SUPPLIED ENTRIES: Begin

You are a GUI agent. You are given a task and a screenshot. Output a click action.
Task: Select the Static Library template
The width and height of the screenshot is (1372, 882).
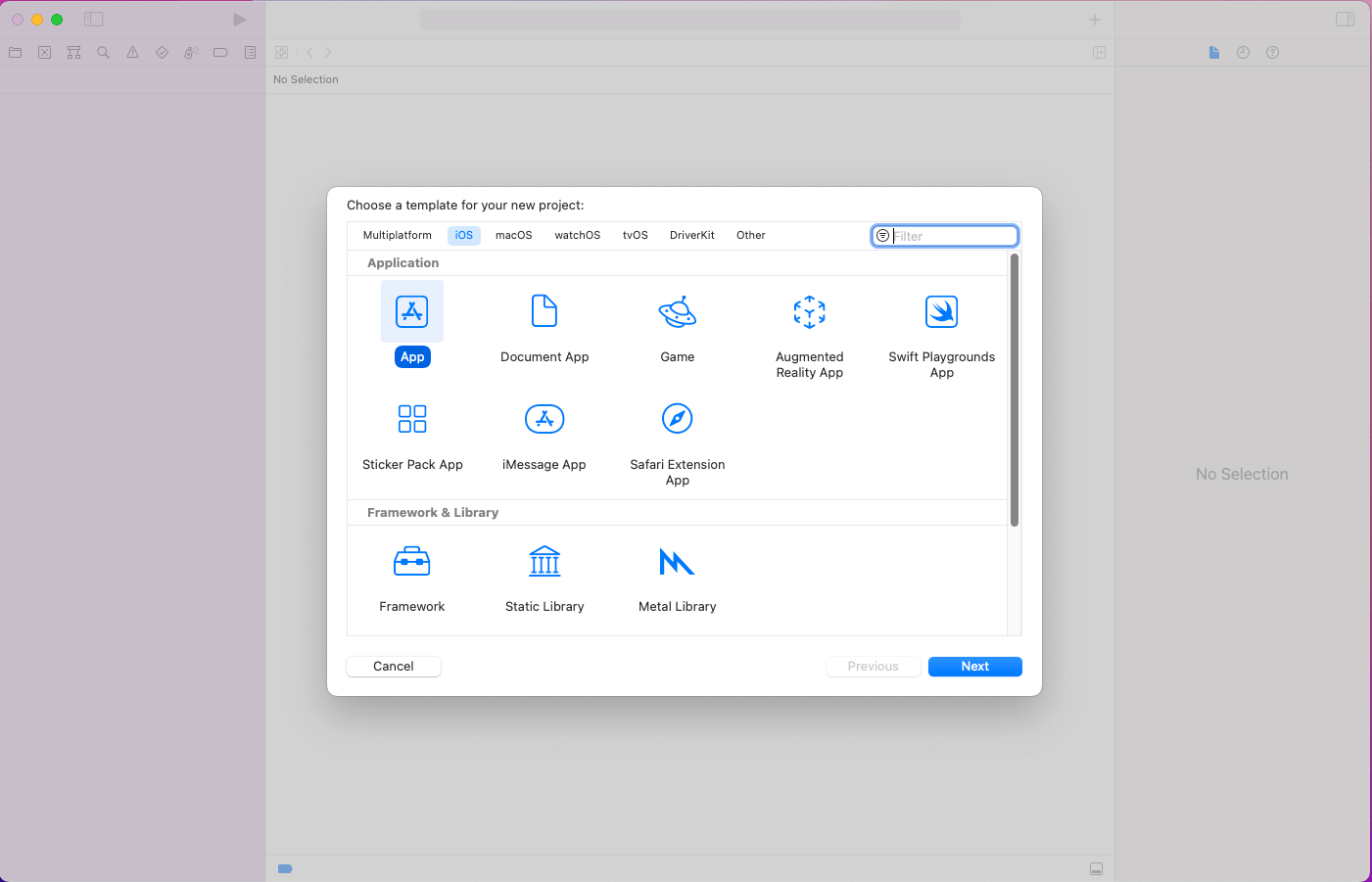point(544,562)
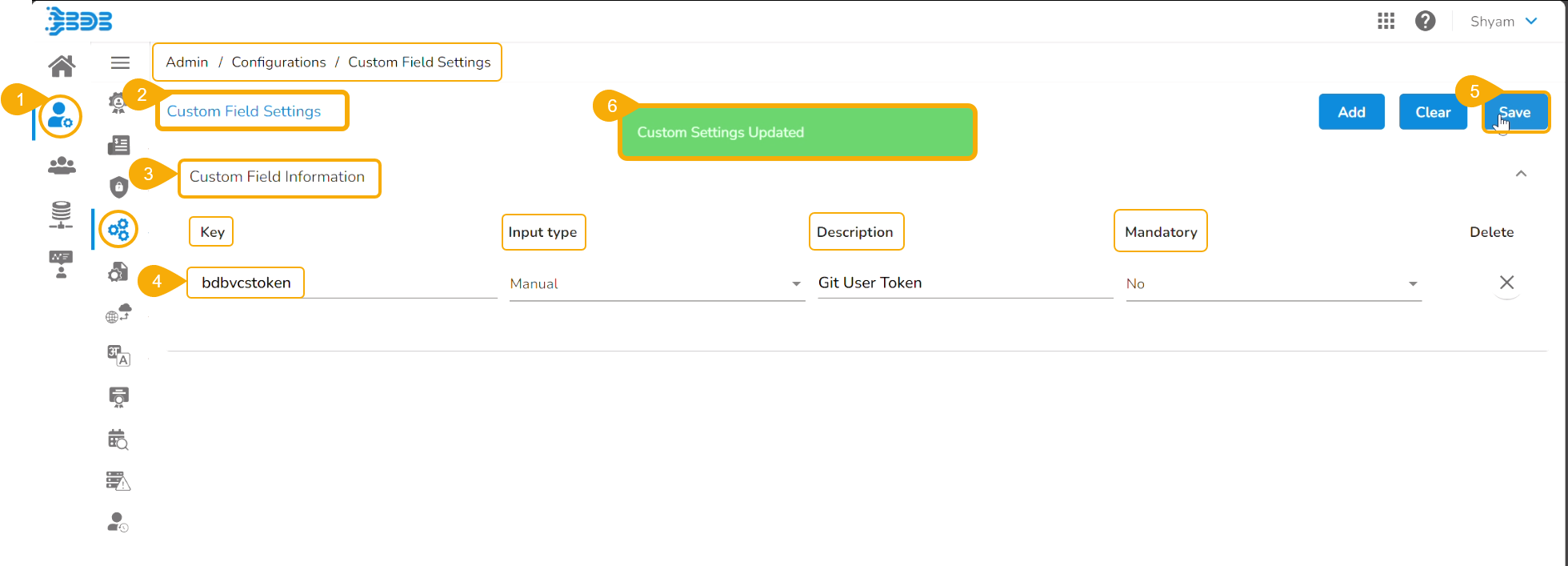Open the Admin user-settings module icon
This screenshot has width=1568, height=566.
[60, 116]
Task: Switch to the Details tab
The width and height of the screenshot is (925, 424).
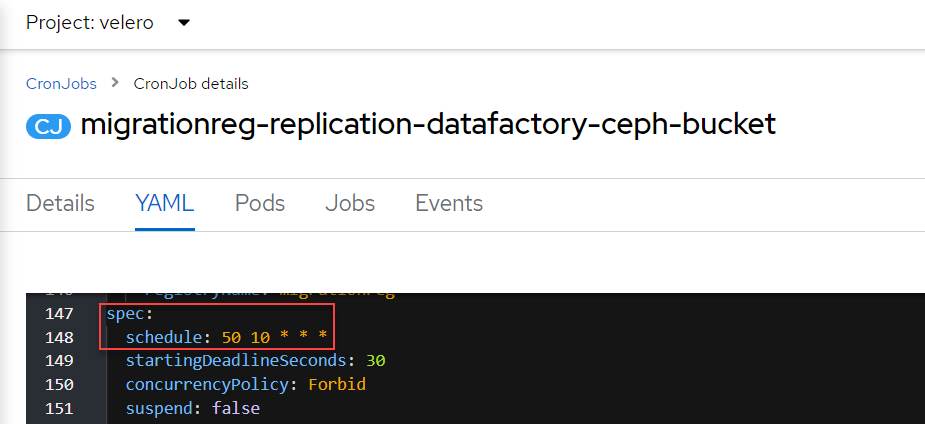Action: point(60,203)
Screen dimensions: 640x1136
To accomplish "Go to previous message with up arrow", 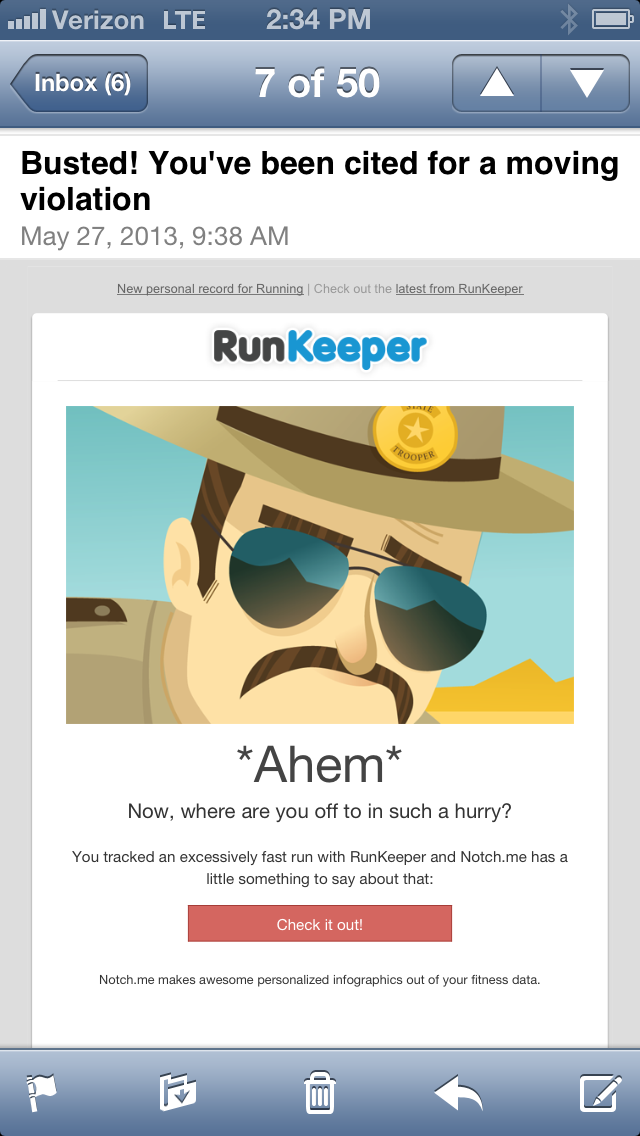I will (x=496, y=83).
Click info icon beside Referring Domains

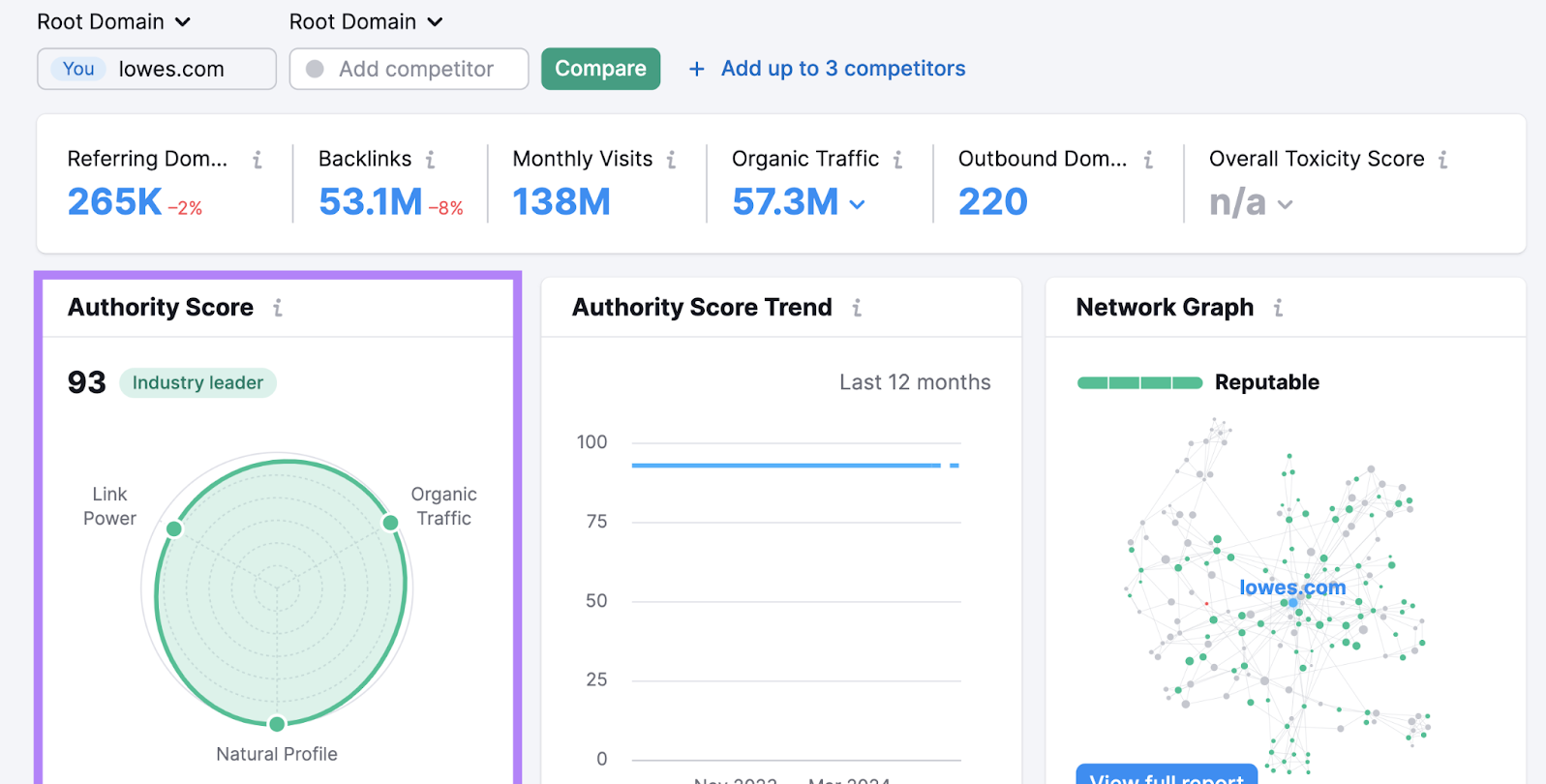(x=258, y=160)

SUPPLIED ENTRIES: End

YOUR OBJECTIVE> Copy exactly, and copy nothing else: the lines from the start of the data above through the line that holds "Task: Switch to the Details tab". The pictures stay out.

OUTPUT>
You are a GUI agent. You are given a task and a screenshot. Output a click action.
Task: Select the Static Library template
The width and height of the screenshot is (1372, 882).
point(544,562)
Open the Admin user-settings module icon
This screenshot has width=1568, height=566.
[60, 116]
Task: Switch to the Details tab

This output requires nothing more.